Even in the heat, he had on a suit and tie, a world’s difference from the clothes he’d worn as a teenager. Somehow, the suit made him seem more remote, almost like a stranger instead of a guy she’d hung around with all through junior high and high school. College really did change some people. Or maybe life did the changing.
When he reached her, she tried to sound casual and asked, “Hi, Bobby. How’s it going?”
He shook a cigarette out of a pack he took from his pocket, lit it, and squinted at her through the smoke. “Funny you should ask. I was sitting at my desk, happy I’d gone nearly two months without you being involved in a murder, and then came the phone call. I should have known better.”
“Really, Bobby. I’m not involved. I’m just the unlucky—and I’d like to point out unwilling—witness.”
“Yet here you are. With a dead man in the back of your van. How do you explain that?”
“You have such a suspicious nature. Does your mother know you’re smoking again?”
“I get paid to be suspicious. And there are things my mother is better off not knowing. Can you tell me how the vic got stabbed in a van full of people without anyone noticing?”
“A bomb could have gone off and no one would have noticed. They were singing. All at the same time, and all different songs. It was horrible.” She shuddered again. This time it wasn’t because of the singing, but the memory of the dead Elvis slumped in the back seat of the van.
Bobby looked at her a little more closely. His family was Sicilian, a long line of shopkeepers and merchants who’d immigrated to America for a better life some time in the middle of the nineteenth century. It was entirely possible her Irish ancestors had done business with them way back then, since many of the early Italian and Irish immigrants to Memphis had first settled along the river front. Her Irish ancestors had branched out to become farmers, and his family had done well with grocery markets and liquor stores. Both had no doubt dabbled in bootlegging. It’d been quite profitable during Prohibition.
“You okay?” Bobby asked, and she shrugged.
“I should be getting used to dead bodies by now, but somehow, I’m not.”
Bobby nodded, took a last puff off his cigarette, then dropped it and ground it into the hot pavement. “Don’t leave town,” he said as he walked off to interview the other passengers.
Maybe she should leave town. Bad things seemed to happen to people in her vicinity. It was as if she was a murder magnet lately. She’d gone nearly thirty years with no trouble at all, and suddenly poof! Bodies began popping up everywhere around her. It was crazy.

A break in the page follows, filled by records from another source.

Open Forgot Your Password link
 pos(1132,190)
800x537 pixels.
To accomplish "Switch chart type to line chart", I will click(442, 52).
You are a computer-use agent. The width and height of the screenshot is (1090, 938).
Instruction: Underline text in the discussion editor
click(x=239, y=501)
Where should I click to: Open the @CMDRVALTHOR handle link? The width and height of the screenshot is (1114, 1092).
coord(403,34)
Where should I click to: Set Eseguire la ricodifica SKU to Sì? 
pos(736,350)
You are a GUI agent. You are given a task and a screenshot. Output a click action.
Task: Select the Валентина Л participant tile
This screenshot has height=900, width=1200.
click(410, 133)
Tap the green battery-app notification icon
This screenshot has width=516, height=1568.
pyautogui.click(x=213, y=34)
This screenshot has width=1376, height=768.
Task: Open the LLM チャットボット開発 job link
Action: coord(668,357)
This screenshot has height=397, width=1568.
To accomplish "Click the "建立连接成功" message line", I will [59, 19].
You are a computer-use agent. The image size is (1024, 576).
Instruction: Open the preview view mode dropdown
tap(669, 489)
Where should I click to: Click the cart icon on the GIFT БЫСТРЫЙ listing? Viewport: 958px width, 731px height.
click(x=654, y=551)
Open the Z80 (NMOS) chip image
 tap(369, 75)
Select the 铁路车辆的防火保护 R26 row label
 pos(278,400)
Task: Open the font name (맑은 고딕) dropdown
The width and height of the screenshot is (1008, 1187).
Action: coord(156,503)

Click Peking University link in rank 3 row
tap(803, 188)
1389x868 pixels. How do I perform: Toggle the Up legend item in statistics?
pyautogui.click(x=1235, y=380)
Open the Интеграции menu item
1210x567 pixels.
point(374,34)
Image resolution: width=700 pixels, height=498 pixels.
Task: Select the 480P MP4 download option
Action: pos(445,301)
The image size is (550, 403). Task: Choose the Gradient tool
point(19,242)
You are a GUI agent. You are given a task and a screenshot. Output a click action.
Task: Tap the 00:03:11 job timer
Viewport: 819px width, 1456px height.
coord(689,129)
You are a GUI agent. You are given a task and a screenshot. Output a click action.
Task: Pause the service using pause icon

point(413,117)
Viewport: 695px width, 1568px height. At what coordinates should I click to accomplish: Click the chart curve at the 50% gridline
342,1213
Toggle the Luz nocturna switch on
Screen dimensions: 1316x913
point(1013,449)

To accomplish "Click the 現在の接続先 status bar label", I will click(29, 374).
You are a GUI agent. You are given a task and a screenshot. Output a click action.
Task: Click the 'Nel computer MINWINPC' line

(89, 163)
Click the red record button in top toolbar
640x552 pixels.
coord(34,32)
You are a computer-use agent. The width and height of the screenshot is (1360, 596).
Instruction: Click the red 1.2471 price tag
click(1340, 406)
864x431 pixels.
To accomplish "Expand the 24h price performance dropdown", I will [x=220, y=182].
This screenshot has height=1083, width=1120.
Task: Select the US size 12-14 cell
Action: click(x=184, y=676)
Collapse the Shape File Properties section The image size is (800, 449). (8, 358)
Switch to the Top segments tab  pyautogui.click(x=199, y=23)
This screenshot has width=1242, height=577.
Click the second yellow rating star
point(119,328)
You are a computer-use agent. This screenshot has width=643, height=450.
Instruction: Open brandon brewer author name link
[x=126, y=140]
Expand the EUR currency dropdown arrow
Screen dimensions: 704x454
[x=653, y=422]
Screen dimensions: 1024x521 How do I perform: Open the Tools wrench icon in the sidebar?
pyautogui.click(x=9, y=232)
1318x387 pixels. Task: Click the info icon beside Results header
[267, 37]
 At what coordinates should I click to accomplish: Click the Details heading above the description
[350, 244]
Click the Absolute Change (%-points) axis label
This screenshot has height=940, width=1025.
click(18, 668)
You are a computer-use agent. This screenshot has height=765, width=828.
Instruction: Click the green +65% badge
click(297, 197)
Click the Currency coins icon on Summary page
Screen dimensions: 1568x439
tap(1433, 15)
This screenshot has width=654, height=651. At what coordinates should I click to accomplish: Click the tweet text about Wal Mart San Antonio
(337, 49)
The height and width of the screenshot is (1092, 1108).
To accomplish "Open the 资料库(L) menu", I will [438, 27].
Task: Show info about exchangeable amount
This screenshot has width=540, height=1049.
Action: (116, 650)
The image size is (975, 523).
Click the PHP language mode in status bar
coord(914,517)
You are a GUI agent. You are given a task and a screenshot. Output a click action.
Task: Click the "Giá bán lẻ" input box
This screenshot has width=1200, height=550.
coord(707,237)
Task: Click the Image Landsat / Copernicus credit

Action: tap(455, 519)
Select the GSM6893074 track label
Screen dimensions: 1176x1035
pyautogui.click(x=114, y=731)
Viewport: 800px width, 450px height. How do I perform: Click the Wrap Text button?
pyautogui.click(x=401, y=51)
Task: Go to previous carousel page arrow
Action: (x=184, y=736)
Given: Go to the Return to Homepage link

Sitting glumly on the edge of a concrete planter overflowing with petunias, she had to bite her nails instead of smoke a cigarette, which she really would have preferred. But she’d quit before she’d started her new career as a cadaver dog.
When her cell phone rang, she hesitated. It wasn’t going to be a good conversation, and it didn’t matter who was on the other end. Maybe she shouldn’t answer it. No point in getting even more depressed. But Dixie played louder and louder, so she finally gave in and answered the persistent caller. It was Tootsie.
“Harley, what the hell?”
“I take it you’ve been notified.”
“You could have called to warn me, you know.”
“I could have ... should have ... would have, but it was kind of a shock finding him like that with a knife in his back.”
“Hon, it seems to me you should be used to that sort of thing by now.”
“Well, perhaps, but does anyone ever really get used to finding bodies? Except maybe the coroner? Or the police? Or soldiers, they must be used to it. Oh, and doctors—”
“Focus, baby, you’re sounding a little hysterical.”
Harley took a deep breath. “I’ve bitten my nails down to the first knuckles. I have nubs for fingers. If I don’t stop it soon, I’ll consider bumming a cigarette.”
“Don’t. Too hard to hold with nubs. Listen, I’ll send someone to pick you up as soon as you’re released by the police.”
“What should I do about the other Elvises ... Elvi? What’s the plural? I was wondering about that just before ... before I found a dead one in the back seat.”
“Jesus. You really are a basket case. Don’t worry about the other Elvises. I’ll get someone else to take your return trip. I don’t think you need to be driving right now.”
“I’m just fine.”
“Darling, not even close. Stay there. I’m sending someone to get you.”
Maybe Tootsie was right. Her hands were shaking, and she curled her fingers into her palms. Violent death had no resemblance to peacefully laid out bodies in funeral homes, with the soft music and sweet-smelling flowers, the hushed voices and cushioned furniture. This was ugly, abrupt, and seemed a lot more final than lying in a plush walnut coffin wearing make-up and best clothes. She tried not to think about the Elvis’s face, that vacant, sightless stare into eternity.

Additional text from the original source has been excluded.